* Set task 1 *
List each distinct morpheme label beginning with "+" that appears in the sample English submission on the Morpho Challenge 2009 datasets page.
* Set task 2 *
On the Morpho Challenge 2009 datasets page, what character separates each word from its analysis in the result file?
* Set task 3 *
Extend the Morpho Challenge 2009 datasets page by writing what comes after its final sentence.

* Excerpt to read *
Unsupervised Morpheme Analysis -- Morpho Challenge 2009

This is a page of the previous Morpho Challenge 2009. The current challenge is Morpho Challenge 2010.

Datasets

There are a number of data files involved in this challenge. Each type of file is available for each language.

NEW (2009-02-25): All random word pairs files have been updated so that they correspond to the new evaluation scripts. In addition, small modifications have been made also to the Arabic word lists and gold standard samples.

Word list (input)

First and foremost, there is a list of word forms. The words have been extracted from a text corpus, and each word in the list is preceded by its frequency in the corpus used.

For instance, a subset of the supplied English word list looks like this:

...
1 barefoot's
2 barefooted
6699 feet
653 flies
2939 flying
1782 foot
64 footprints
...

Result file (output, i.e., what to submit)

The participants' task is to return a list containing exactly the same words as in the input, with morpheme analyses provided for each word. The list returned shall not contain the word frequency information.

A submission for the above English words may look like this:

...
barefoot's      BARE FOOT +GEN
barefooted      BARE FOOT +PAST
feet            FOOT +PL
flies           FLY_N +PL, FLY_V +3SG
flying          FLY_V +PCP1
foot            FOOT
footprints      FOOT PRINT +PL
...

There are a number of things to note about the result file: Each line of the file contains a word (e.g., "feet") separated from its analysis (e.g., "FOOT +PL") by one TAB character. The word needs to look exactly as it does in the input; no capitalization or change of character encoding is allowed. The analysis contains morpheme labels separated using space. The order in which the labels appear does not matter; e.g., "FOOT +PL" is equivalent to "+PL FOOT". The labels are arbitrary: e.g., instead of using "FOOT" you might use "morpheme784" and instead of "+PL" you might use "morpheme2". However, we strongly recommend you to use intuitive labels, when possible, since they make it easier for anyone to get an idea of the quality of the result by looking at it.

If a word has several interpretations, all interpretations should be supplied: e.g., the word "flies" may be the plural form of the noun "fly" (insect) or the third person singular present tense form of the verb "to fly". The alternative analyses must be separated using a comma, as in: "FLY_N +PL, FLY_V +3SG". The existence of alternative analyses makes the task challenging, and we leave it to the participants to decide how much effort they will put into this aspect of the task. In English, for instance, in order to get a perfect score, it would be necessary to distinguish the different functions of the ending "-s" (plural or person ending) as well as the different parts-of-speech of the stem "fly" (noun or verb). As the results will be evaluated against reference analyses (our so-called gold standard), it is worth reading about the guiding principles used when constructing the gold standard.

As far as we understand, you can use any characters in your morpheme labels except whitespace and comma (,). However, we cannot guarantee that the evaluation scripts will work properly, if your labels contain some "strange" characters.

* Entries provided *
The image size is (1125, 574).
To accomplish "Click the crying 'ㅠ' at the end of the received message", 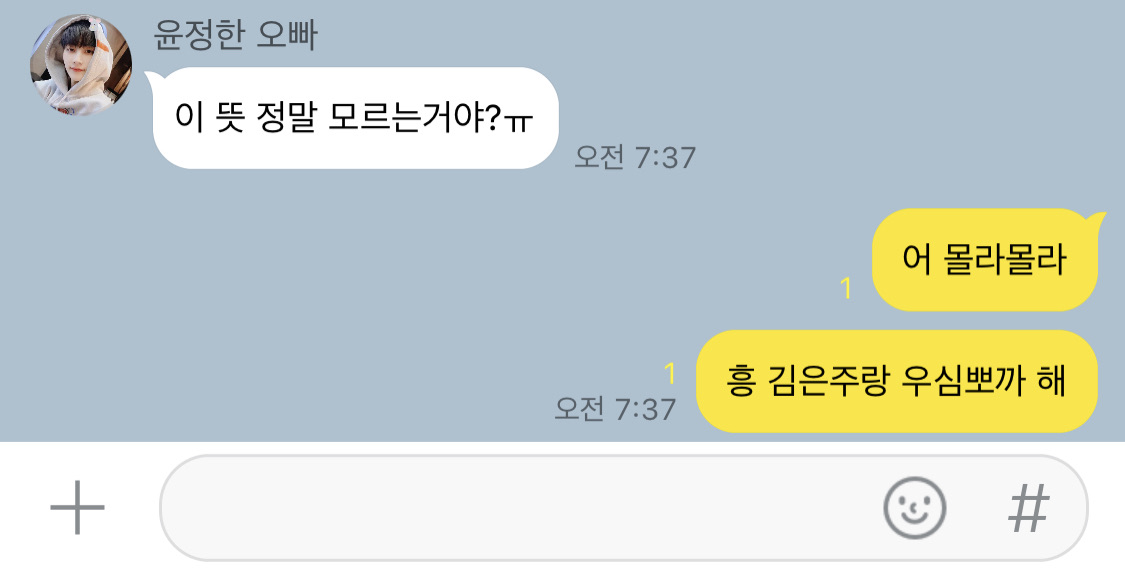I will click(x=518, y=122).
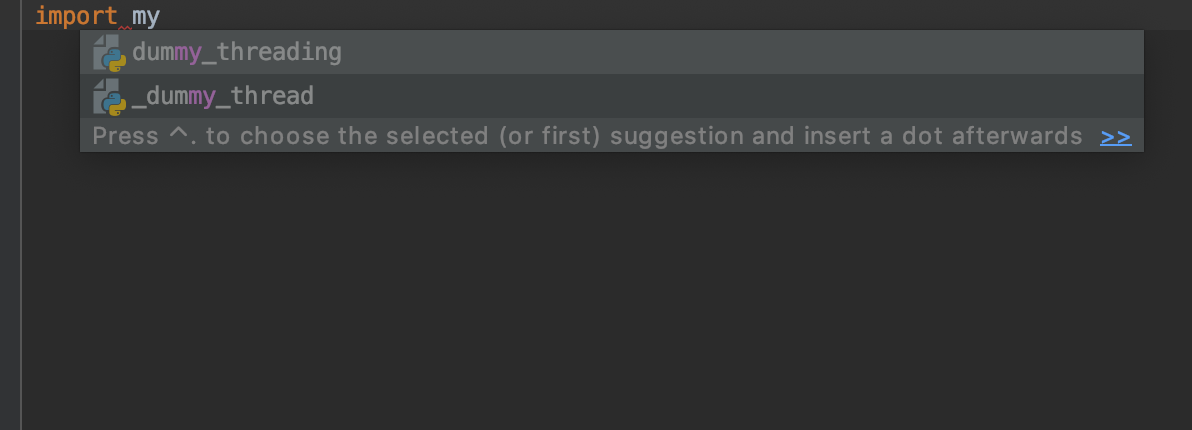The image size is (1192, 430).
Task: Click the hint text starting with Press
Action: (125, 136)
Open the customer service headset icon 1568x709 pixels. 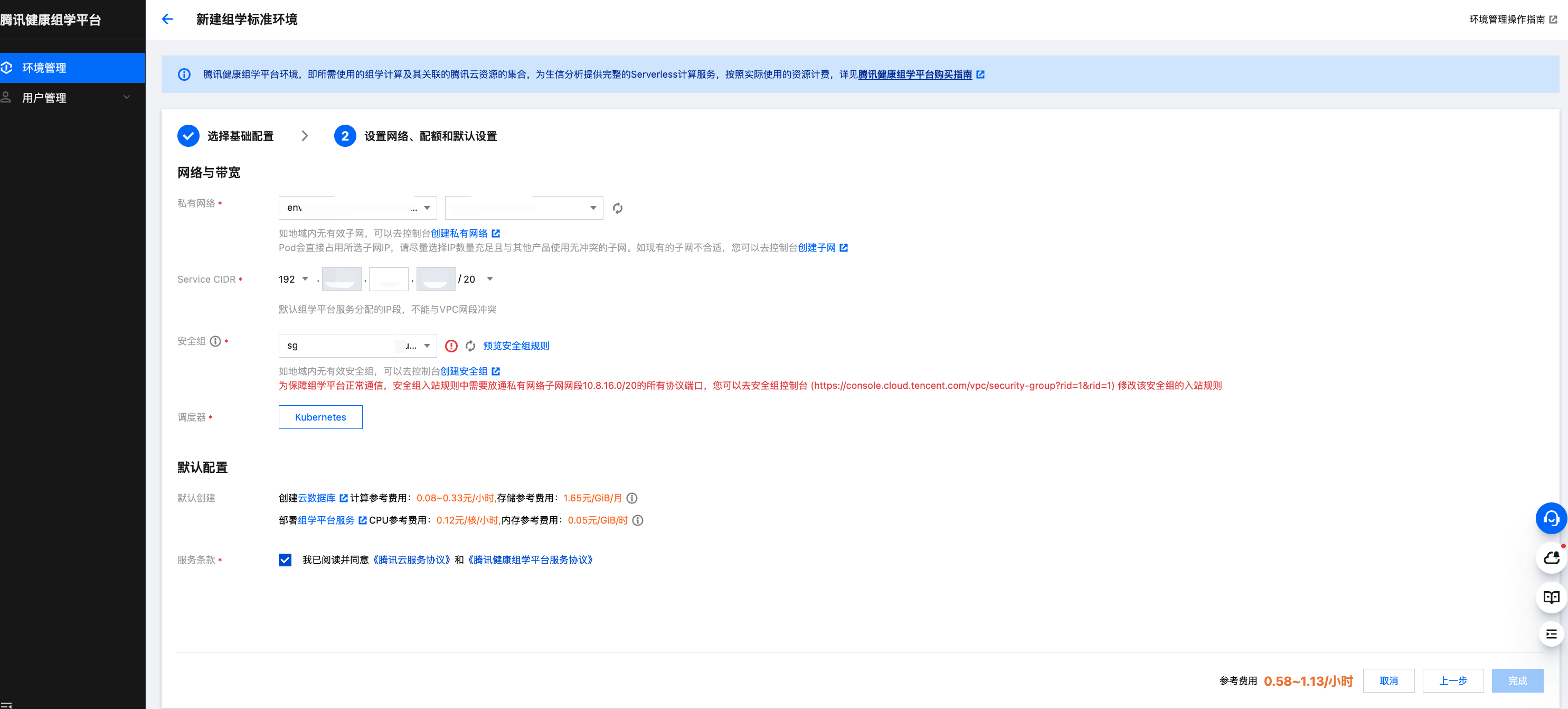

* Output 1 *
+GEN, +PAST, +PL, +3SG, +PCP1

* Output 2 *
One TAB character.

* Output 3 *
Text corpus for English, Finnish, German and Turkish

The word list (input data) has been constructed by collecting word forms occurring in a text corpus. The text corpora have been obtained from the Wortschatz collection at the University of Leipzig (Germany). We used the plain text files (sentences.txt for each language); the corpus sizes are 3 million sentences for English, Finnish and German, and 1 million sentences for Turkish. For English, Finnish and Turkish we use preliminary corpora, which have not yet been released publicly at the Wortschatz site. The corpora have been preprocessed for the Morpho Challenge (tokenized, lower-cased, some conversion of character encodings).

If the participants like to do so, they can use the corpora in order to get information about the context in which the different words occur.

We are most grateful to the University of Leipzig for making these resources available to the Challenge, and in particular we thank Stefan Bordag for his kind assistance.

Text corpus for Arabic

NEW: This year we try a different data set, the Quran, which is somewhat smaller (only 78K words), but has also a vowelized version (as well as the unvowelized one). The text data has also been made available.
In Arabic, the participants can try to analyze the vowelized words or the unvowelized, or both. They will be evaluated separately against the vowelized or the unvowelized gold standard analysis, respectively.
For all Arabic data, the Arabic writing script are provided as well as the Roman script (Buckwalter transliteration). However, we can only evaluate morpheme analysis submitted in Roman script, sorry.

We are most grateful to Majdi Sawalha and Eric Atwell from the University of Leeds for making this data available to the Challenge and for their kind assistance in preparing it to meet the Challenge file formats.
Sawalha, Majdi; Atwell, Eric. 2008. Comparative evaluation of Arabic language morphological analysers and stemmers. in: Proceedings of COLING 2008 22nd International Conference on Computational Linguistics. [PDF]
We acknowledge also the Computational Linguistics Group at University of Haifa who supplied their tagged database.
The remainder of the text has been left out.